Unless the right circumstances line up, Butker won’t get a chance to conclusively prove it — but just the same, he now believes that in a game, he could make a field goal in excess of 70 yards.
“I feel like I’m hitting 63 yards into the wind,” he said. “When [the] wind’s at my back, we’ve gone 70, 72. [During warmups] in that Chicago game [on Saturday], we made 68, [but] 74 was a little short. But I feel like I have a lot of distance now — and that’ll hopefully come up this season.”
One thing that does come up every season, however, is that some people believe that Butker’s job is easy — that even they could do it. After Kansas City safety Justin Reid drilled an extra-point attempt during Saturday’s preseason game against the Chicago Bears, they might have felt even better about their chances.
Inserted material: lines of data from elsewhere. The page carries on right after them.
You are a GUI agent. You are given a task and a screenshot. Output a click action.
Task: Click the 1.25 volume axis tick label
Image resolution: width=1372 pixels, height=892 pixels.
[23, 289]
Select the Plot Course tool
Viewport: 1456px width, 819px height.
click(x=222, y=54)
“You have so many people that hit you up on Twitter [and] Instagram, saying, ‘Hey, man, I’m going to take your job because I made a kick on a high school field,’ right?” laughed Butker. “But to do it in a game? That’s super impressive. These stadiums can generate wind. Fields can be different. He went out there and made the kick when pressure was on — and nobody blocked the kick.
“So I’m super-pumped for him. I know how difficult that is to go out there and execute — when he doesn’t really practice it.”
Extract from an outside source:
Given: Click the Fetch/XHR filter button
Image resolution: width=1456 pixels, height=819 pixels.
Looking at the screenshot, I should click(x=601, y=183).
Butker said that he first learned of Reid’s desire to serve as a kicker during the offseason program.
“It was in Phase II [when] he got a kick in the indoor [facility],” he recalled. “He told me, ‘I love the specialists. I kicked a lot with Ka’imi [Fairbairn] with the Houston Texans.’ I think I’d seen some videos of him kicking. But in the indoor, he was just bombing balls with a lot of height — so I knew he had a big leg.
“I just thought, you know, he just wanted to kick some footballs — and just naturally has the technique.”
But then Butker learned that Reid had been a soccer player before he took up football — giving him the chance to learn the “rhythm and technique” of kicking. Now, he said, Reid just needs to fine-tune how he does it.
And somewhat surprisingly, Butker doesn’t seem to mind that another player is moving in on his turf — and welcomes the idea that he and punter Tommy Townsend could help him.
“If I were him,” he said of his defensive teammate, “I’d just take advantage of Tommy and me and learn as much as he can from us — ‘cause he made an extra point when the pressure was on in preseason.
“I’m all for evolving the game of kicking and pushing the limits. So to have more people that are enthusiastic about being kickers? I’m all for it.”